> [Work to complete] Images are to be left out; everything else in the listing should be repeated exactly.

____

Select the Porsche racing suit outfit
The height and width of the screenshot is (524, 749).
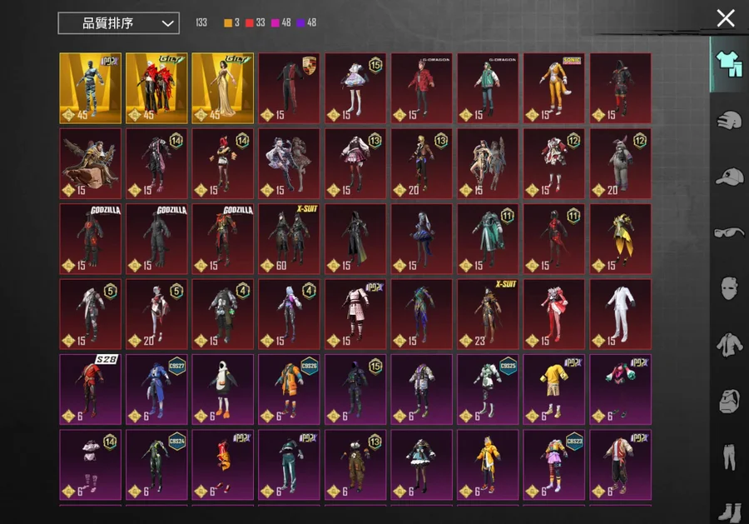[289, 88]
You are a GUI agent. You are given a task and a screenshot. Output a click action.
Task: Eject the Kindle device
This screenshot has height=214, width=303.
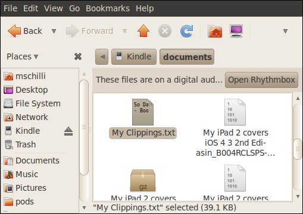68,131
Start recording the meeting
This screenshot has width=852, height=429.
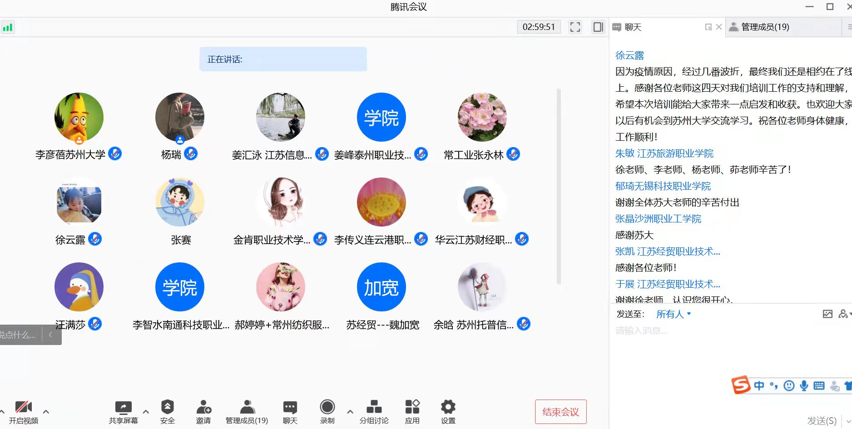coord(327,407)
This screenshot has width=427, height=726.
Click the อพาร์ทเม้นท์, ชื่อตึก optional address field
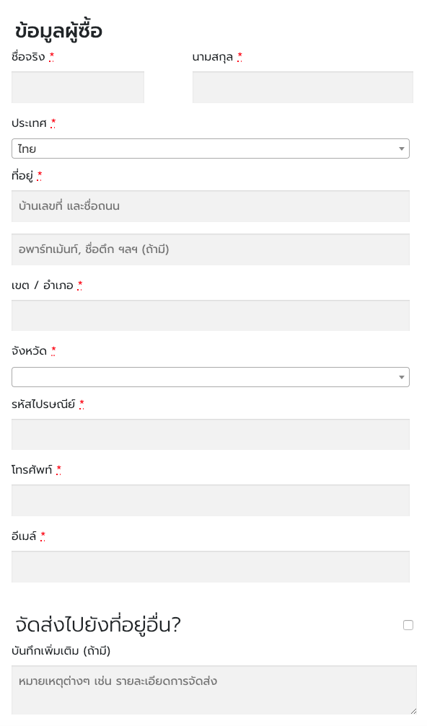tap(211, 249)
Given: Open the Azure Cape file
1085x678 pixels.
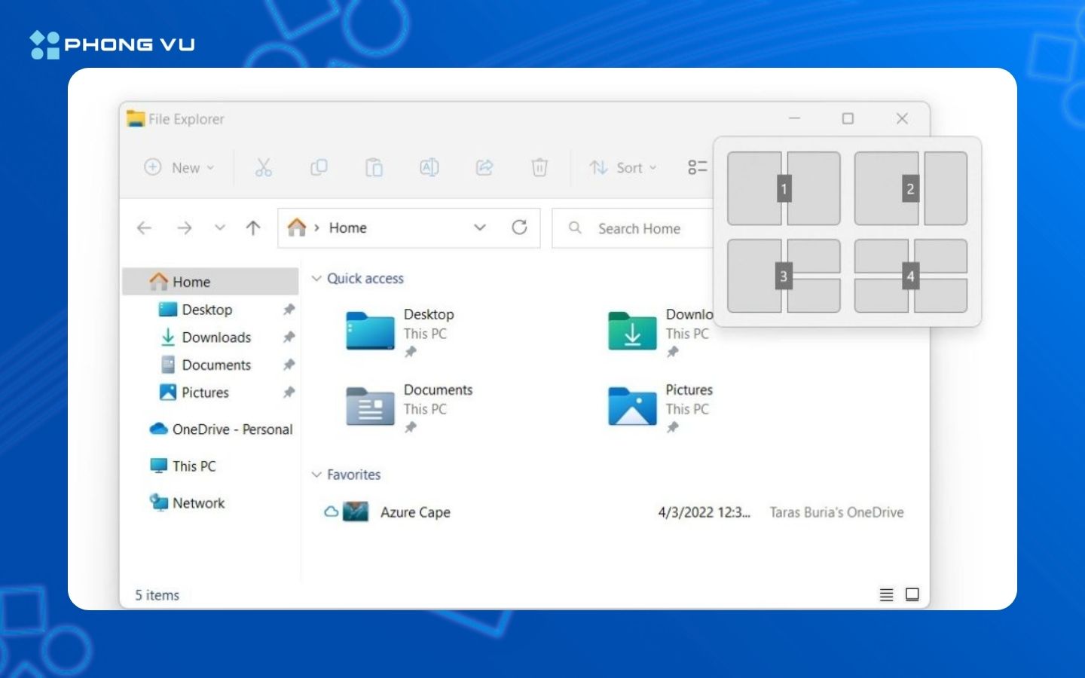Looking at the screenshot, I should 414,512.
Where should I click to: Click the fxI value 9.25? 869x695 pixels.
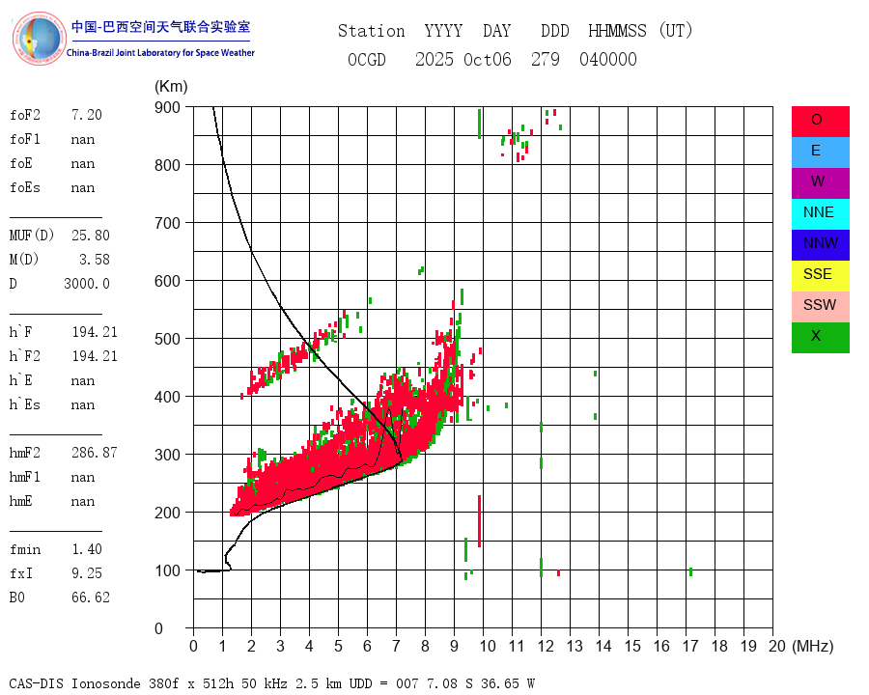click(x=87, y=573)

____

> [Task output]
Select the Porsche racing suit outfit
The height and width of the screenshot is (524, 749).
[289, 88]
You are a GUI agent. You are given a task and a screenshot. Output a click action.
Task: Eject the Kindle device
This screenshot has height=214, width=303.
68,131
Start recording the meeting
This screenshot has width=852, height=429.
coord(327,407)
This screenshot has width=427, height=726.
Click the อพาร์ทเม้นท์, ชื่อตึก optional address field
tap(211, 249)
Given: Open the Azure Cape file
1085x678 pixels.
Looking at the screenshot, I should 414,512.
Where should I click to: Click the fxI value 9.25? 869x695 pixels.
click(x=87, y=573)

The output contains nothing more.